[[ Records shown open ]]
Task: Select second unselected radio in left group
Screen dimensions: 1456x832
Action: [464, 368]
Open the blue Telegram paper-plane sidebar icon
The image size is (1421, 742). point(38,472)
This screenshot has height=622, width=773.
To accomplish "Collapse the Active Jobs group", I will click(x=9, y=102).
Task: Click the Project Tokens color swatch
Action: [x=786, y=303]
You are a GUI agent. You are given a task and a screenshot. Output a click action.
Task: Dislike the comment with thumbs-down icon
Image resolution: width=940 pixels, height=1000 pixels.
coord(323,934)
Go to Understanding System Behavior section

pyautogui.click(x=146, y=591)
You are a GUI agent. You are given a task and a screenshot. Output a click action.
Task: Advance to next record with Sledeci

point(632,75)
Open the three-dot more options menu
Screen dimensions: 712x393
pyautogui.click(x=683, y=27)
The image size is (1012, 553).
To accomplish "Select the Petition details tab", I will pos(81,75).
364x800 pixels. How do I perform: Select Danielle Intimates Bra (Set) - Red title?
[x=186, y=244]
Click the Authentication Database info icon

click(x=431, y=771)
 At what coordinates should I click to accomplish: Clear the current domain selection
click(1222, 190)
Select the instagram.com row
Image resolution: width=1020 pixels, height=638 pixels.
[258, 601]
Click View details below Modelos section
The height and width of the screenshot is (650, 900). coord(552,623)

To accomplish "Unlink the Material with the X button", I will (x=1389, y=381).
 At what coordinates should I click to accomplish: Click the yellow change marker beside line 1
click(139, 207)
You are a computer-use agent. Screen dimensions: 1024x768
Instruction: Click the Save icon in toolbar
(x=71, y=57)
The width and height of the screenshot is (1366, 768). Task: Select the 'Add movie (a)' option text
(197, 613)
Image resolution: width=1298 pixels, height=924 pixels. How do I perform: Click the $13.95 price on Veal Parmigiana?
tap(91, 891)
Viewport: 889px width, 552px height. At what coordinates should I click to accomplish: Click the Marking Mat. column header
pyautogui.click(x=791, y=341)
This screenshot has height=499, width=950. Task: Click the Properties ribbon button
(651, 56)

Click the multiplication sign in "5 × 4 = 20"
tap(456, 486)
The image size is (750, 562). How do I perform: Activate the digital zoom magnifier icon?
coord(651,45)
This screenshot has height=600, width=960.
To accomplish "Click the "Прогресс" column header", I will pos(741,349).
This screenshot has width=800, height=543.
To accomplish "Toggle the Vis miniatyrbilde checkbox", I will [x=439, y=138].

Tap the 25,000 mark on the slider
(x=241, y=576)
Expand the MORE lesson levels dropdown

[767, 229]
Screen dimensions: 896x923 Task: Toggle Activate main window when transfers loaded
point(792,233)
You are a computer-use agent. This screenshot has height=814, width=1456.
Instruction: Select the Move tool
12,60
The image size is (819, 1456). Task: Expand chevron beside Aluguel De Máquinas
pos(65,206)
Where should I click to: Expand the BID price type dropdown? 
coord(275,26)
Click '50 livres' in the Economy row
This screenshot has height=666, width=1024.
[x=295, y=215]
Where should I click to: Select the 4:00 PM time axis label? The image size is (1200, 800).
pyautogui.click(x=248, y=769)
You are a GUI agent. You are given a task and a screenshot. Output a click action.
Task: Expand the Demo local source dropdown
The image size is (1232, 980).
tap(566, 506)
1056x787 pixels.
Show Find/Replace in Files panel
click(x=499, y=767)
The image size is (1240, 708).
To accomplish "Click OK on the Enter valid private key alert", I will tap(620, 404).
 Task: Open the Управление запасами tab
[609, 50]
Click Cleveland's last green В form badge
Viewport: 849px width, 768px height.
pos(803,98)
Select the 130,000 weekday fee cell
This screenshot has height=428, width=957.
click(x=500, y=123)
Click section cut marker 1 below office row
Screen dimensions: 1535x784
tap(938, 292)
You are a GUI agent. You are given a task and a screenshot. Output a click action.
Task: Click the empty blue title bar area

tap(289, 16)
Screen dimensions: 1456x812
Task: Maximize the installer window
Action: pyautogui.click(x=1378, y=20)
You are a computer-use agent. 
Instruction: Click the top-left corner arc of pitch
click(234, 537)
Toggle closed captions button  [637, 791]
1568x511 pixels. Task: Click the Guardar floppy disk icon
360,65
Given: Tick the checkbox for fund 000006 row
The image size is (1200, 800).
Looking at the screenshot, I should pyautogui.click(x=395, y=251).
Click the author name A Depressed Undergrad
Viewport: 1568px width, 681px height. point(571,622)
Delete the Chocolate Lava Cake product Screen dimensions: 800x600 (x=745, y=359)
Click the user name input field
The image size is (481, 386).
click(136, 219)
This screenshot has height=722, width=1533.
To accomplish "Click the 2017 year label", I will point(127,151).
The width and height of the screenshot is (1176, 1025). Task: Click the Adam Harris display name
[[ Records shown closed ]]
**About this task:**
Please output all of the entries without changing a single character.

**Answer for the task:**
Task: Select second unselected radio in left group
Screen dimensions: 1456x832
Action: [464, 368]
Open the blue Telegram paper-plane sidebar icon
The image size is (1421, 742). point(38,472)
This screenshot has height=622, width=773.
To accomplish "Collapse the Active Jobs group", I will click(x=9, y=102).
Task: Click the Project Tokens color swatch
Action: [x=786, y=303]
You are a GUI agent. You are given a task and a screenshot. Output a click action.
Task: Dislike the comment with thumbs-down icon
Image resolution: width=940 pixels, height=1000 pixels.
coord(323,934)
Go to Understanding System Behavior section

pyautogui.click(x=146, y=591)
You are a GUI agent. You are given a task and a screenshot. Output a click action.
Task: Advance to next record with Sledeci

point(632,75)
Open the three-dot more options menu
Screen dimensions: 712x393
pyautogui.click(x=683, y=27)
The image size is (1012, 553).
To accomplish "Select the Petition details tab", I will pos(81,75).
364x800 pixels. How do I perform: Select Danielle Intimates Bra (Set) - Red title?
[x=186, y=244]
Click the Authentication Database info icon

click(x=431, y=771)
 At what coordinates should I click to accomplish: Clear the current domain selection
click(1222, 190)
Select the instagram.com row
Image resolution: width=1020 pixels, height=638 pixels.
[258, 601]
Click View details below Modelos section
The height and width of the screenshot is (650, 900). coord(552,623)

To accomplish "Unlink the Material with the X button", I will (x=1389, y=381).
 At what coordinates should I click to accomplish: Click the yellow change marker beside line 1
click(139, 207)
You are a computer-use agent. Screen dimensions: 1024x768
Instruction: Click the Save icon in toolbar
(x=71, y=57)
The width and height of the screenshot is (1366, 768). Task: Select the 'Add movie (a)' option text
(197, 613)
Image resolution: width=1298 pixels, height=924 pixels. How do I perform: Click the $13.95 price on Veal Parmigiana?
tap(91, 891)
Viewport: 889px width, 552px height. At what coordinates should I click to accomplish: Click the Marking Mat. column header
pyautogui.click(x=791, y=341)
This screenshot has height=499, width=950. Task: Click the Properties ribbon button
(651, 56)

Click the multiplication sign in "5 × 4 = 20"
tap(456, 486)
The image size is (750, 562). How do I perform: Activate the digital zoom magnifier icon?
coord(651,45)
This screenshot has height=600, width=960.
To accomplish "Click the "Прогресс" column header", I will pos(741,349).
This screenshot has width=800, height=543.
To accomplish "Toggle the Vis miniatyrbilde checkbox", I will [x=439, y=138].

Tap the 25,000 mark on the slider
(x=241, y=576)
Expand the MORE lesson levels dropdown

[767, 229]
Screen dimensions: 896x923 Task: Toggle Activate main window when transfers loaded
point(792,233)
You are a computer-use agent. This screenshot has height=814, width=1456.
Instruction: Select the Move tool
12,60
The image size is (819, 1456). Task: Expand chevron beside Aluguel De Máquinas
pos(65,206)
Where should I click to: Expand the BID price type dropdown? 
coord(275,26)
Click '50 livres' in the Economy row
This screenshot has height=666, width=1024.
[x=295, y=215]
Where should I click to: Select the 4:00 PM time axis label? The image size is (1200, 800).
pyautogui.click(x=248, y=769)
You are a GUI agent. You are given a task and a screenshot. Output a click action.
Task: Expand the Demo local source dropdown
The image size is (1232, 980).
tap(566, 506)
1056x787 pixels.
Show Find/Replace in Files panel
click(x=499, y=767)
The image size is (1240, 708).
To accomplish "Click OK on the Enter valid private key alert", I will tap(620, 404).
 Task: Open the Управление запасами tab
[609, 50]
Click Cleveland's last green В form badge
Viewport: 849px width, 768px height.
pos(803,98)
Select the 130,000 weekday fee cell
This screenshot has height=428, width=957.
click(x=500, y=123)
Click section cut marker 1 below office row
Screen dimensions: 1535x784
tap(938, 292)
You are a GUI agent. You are given a task and a screenshot. Output a click action.
Task: Click the empty blue title bar area

tap(289, 16)
Screen dimensions: 1456x812
Task: Maximize the installer window
Action: pyautogui.click(x=1378, y=20)
You are a computer-use agent. 
Instruction: Click the top-left corner arc of pitch
click(234, 537)
Toggle closed captions button  [637, 791]
1568x511 pixels. Task: Click the Guardar floppy disk icon
360,65
Given: Tick the checkbox for fund 000006 row
The image size is (1200, 800).
Looking at the screenshot, I should pyautogui.click(x=395, y=251).
Click the author name A Depressed Undergrad
Viewport: 1568px width, 681px height. point(571,622)
Delete the Chocolate Lava Cake product Screen dimensions: 800x600 (x=745, y=359)
Click the user name input field
The image size is (481, 386).
click(136, 219)
This screenshot has height=722, width=1533.
To accomplish "Click the 2017 year label", I will point(127,151).
The width and height of the screenshot is (1176, 1025). Task: Click the Adam Harris display name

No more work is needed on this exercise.